Segundo ele, as aposentadorias por invalidez no Brasil representam 18% do total de afastamentos definitivos pagos pelo INSS, e a ideia é reduzir essa proporção para 10%, patamar semelhante ao de países que executam políticas de reabilitação, como Espanha e Holanda.
Para o gerente-executivo de Relações do Trabalho da Confederação Nacional da Indústria (CNI), Emerson Casali, a falta de um programa de reabilitação leva ao aumento de custos, tanto para a Previdência quanto para as empresas e para os próprios trabalhadores.
"Todos ganham com uma política de reabilitação", afirma Casali.
Para João Barbosa, diretor do Sindicato dos Trabalhadores na Indústria da Construção e do Mobiliário de Brasília, a proposta do governo será mais uma forma de negar o direito dos trabalhadores. Ele disse que hoje, quando sofrem um acidente relacionado à ocupação, os funcionários do setor de construção têm dificuldade para conseguir atendimento na perícia do INSS.
"A perícia tem negado benefício até mesmo para quem está em cadeira de rodas. O governo tem é de investir em segurança, contratar mais auditores e aumentar a fiscalização de obras irregulares para evitar acidentes" opinou.
Há nove anos, depois de ser diagnosticado com lesão por esforço repetitivo (LER), Francisco Rubens Pereira, de 59 anos, precisou parar de trabalhar na plataforma de engarrafamento de uma companhia de gás natural. Até conseguir a aposentadoria, no entanto, passou dois anos e seis meses afastado, entre idas e vindas aos hospitais para comprovar a doença por meio de exames. Para ele, se não pode atuar numa área, o profissional não deve ser realocado em outra.

* **O QUE FAZER**:
Repita integralmente, sem nenhuma alteração, o texto acima sobre aposentadorias por invalidez e reabilitação.

* **ENTRADAS LISTADAS**:

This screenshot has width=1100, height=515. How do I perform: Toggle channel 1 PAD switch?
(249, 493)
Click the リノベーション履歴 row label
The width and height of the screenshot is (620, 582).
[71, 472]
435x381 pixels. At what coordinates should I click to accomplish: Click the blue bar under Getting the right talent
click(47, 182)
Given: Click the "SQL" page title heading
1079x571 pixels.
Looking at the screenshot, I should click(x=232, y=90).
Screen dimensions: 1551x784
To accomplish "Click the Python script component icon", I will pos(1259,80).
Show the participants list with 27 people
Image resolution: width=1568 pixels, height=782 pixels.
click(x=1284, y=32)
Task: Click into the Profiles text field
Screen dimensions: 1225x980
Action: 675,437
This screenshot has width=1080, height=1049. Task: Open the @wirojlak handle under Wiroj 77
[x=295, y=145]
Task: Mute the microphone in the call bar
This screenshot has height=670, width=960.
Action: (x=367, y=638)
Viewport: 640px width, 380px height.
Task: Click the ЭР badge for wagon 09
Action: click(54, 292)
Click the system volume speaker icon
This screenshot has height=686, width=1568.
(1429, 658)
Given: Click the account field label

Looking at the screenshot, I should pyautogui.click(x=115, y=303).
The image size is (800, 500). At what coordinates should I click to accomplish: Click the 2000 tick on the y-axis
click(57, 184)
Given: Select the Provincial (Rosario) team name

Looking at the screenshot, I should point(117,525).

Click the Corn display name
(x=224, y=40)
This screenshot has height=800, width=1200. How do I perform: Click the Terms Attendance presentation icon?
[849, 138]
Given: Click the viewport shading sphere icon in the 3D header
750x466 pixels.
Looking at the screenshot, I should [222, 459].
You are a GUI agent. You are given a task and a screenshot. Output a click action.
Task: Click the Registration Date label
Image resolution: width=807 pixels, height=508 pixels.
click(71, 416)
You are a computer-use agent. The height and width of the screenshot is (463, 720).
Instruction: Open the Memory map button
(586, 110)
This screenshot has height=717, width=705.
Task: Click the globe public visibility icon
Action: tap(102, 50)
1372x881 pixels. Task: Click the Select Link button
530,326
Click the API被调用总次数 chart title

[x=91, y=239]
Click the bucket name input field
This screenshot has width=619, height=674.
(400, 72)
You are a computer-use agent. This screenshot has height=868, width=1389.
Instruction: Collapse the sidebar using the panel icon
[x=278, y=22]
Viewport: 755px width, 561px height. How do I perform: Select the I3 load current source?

* **RESPOSTA**:
Segundo ele, as aposentadorias por invalidez no Brasil representam 18% do total de afastamentos definitivos pagos pelo INSS, e a ideia é reduzir essa proporção para 10%, patamar semelhante ao de países que executam políticas de reabilitação, como Espanha e Holanda.
Para o gerente-executivo de Relações do Trabalho da Confederação Nacional da Indústria (CNI), Emerson Casali, a falta de um programa de reabilitação leva ao aumento de custos, tanto para a Previdência quanto para as empresas e para os próprios trabalhadores.
"Todos ganham com uma política de reabilitação", afirma Casali.
Para João Barbosa, diretor do Sindicato dos Trabalhadores na Indústria da Construção e do Mobiliário de Brasília, a proposta do governo será mais uma forma de negar o direito dos trabalhadores. Ele disse que hoje, quando sofrem um acidente relacionado à ocupação, os funcionários do setor de construção têm dificuldade para conseguir atendimento na perícia do INSS.
"A perícia tem negado benefício até mesmo para quem está em cadeira de rodas. O governo tem é de investir em segurança, contratar mais auditores e aumentar a fiscalização de obras irregulares para evitar acidentes" opinou.
Há nove anos, depois de ser diagnosticado com lesão por esforço repetitivo (LER), Francisco Rubens Pereira, de 59 anos, precisou parar de trabalhar na plataforma de engarrafamento de uma companhia de gás natural. Até conseguir a aposentadoria, no entanto, passou dois anos e seis meses afastado, entre idas e vindas aos hospitais para comprovar a doença por meio de exames. Para ele, se não pode atuar numa área, o profissional não deve ser realocado em outra.